ADR- I'm not sure how long Del Rio is going to be out with his injury, and I am fairly certain ADR is 'above' a feud with Clay at this point, but it would be great IMO. ADR was overpushed, I think we can all agree on that. So this would in essence knock him down a peg to the upper midcard level, and help elevate/solidify Clay as a legit contender and not just a comedy character with no future. The backstory makes sense since Clay was his body guard for a while. IWC's new fave vs the most hated man by the IWC in Del Rio. I think it would be entertaining all around, they could have good matches. 

Jericho- Jericho is seemingly always down to try and make a new star, so that's my rationale for this potential feud. The interactions they could have would be hilarious. Jericho on the mic sparring with the Funkasaurus would be gold IMHO. Jericho's reactions in ring to Clay's funky moves would be good as well. This would be dependent on Jericho completing the heel turn with his new troll gimmick

Swagger- A pipe dream that he would be booked into a US Title feud so soon, but at the same time it's not like Swagger is some almighty deserving champion. Swagger's retardedness would create a funny dynamic when put in a feud with Clay I think. 

so what thoughts do you guys have on who he should feud with? How many more jobbers should he squash before moving on? I think/hope the sqaushes will only last until the RR where he will hopefully get to have a nice showing and eliminate a couple of guys


----------



## Dolph'sZiggler (Aug 4, 2011)

*Re: Brodus Clay*



#1Peep4ever said:


> there is a brodus clay discussion thread
> 
> 
> Yeah i like the funkusaurus gimmick
> its unique and funny but he needs some good matches cause just squashing jobber aint doing shit for him


I don't feel like digging through a long ass thread to see if anyone has talked about potential feuds and if I posted these thoughts in that thread they'd probably be looked over.
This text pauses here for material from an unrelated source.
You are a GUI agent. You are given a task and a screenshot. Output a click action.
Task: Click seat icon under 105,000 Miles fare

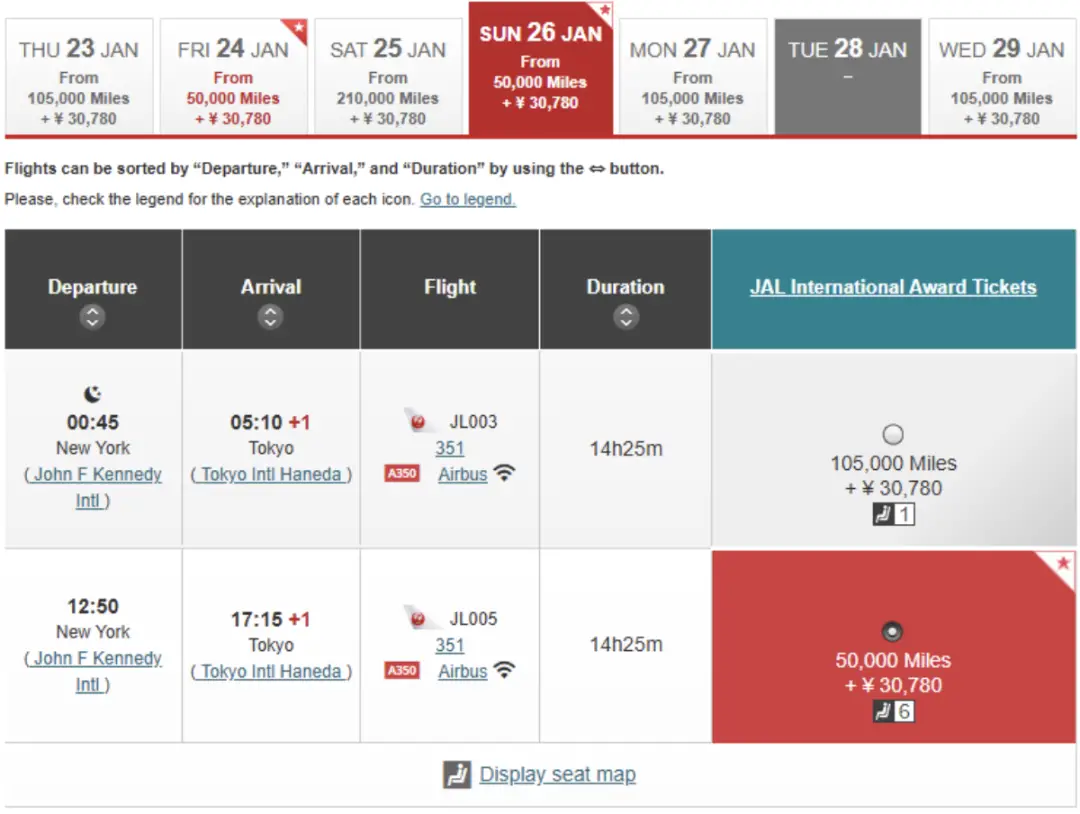pos(882,515)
Just because their is a basic discussion thread on something shouldn't mean other threads pertaining to said wrestler can't be made. 

Any input on who you would like to see him in a program with? Seeing your name, Christian would be perfect, but I haven't seen his ass on TV in a while


----------



## #1Peep4ever (Aug 21, 2011)

*Re: Brodus Clay*

maybe have him feud with the miz 
Christian is a good choice too but honestly he has no creditability right now so i dont think it would do favors to any of them
like you posted maybe with Swagger
with some involvement of Ryder but then again i could see him go over to smackdown and win the ic title there after cody drops it


----------



## Dolph'sZiggler (Aug 4, 2011)

*Re: Brodus Clay*

Miz is a pretty good idea especially since he was floating around in obscurity until Truth came back. I'd love to see Brodus implemented into that feud somehow and have Miz transition from the Truth feud to a program with Clay


----------



## MarkyMark88 (Aug 5, 2010)

*Re: Brodus Clay*

Brodus should have a squash feud with someone. Like either Tyler Reks or Tyson Kidd. Have Brodus kinda feud with him for a couple of weeks that leads to a squash match (although said opponent can get a minute of solid offense before the squash occurs) at the Elimination Chamber ppv.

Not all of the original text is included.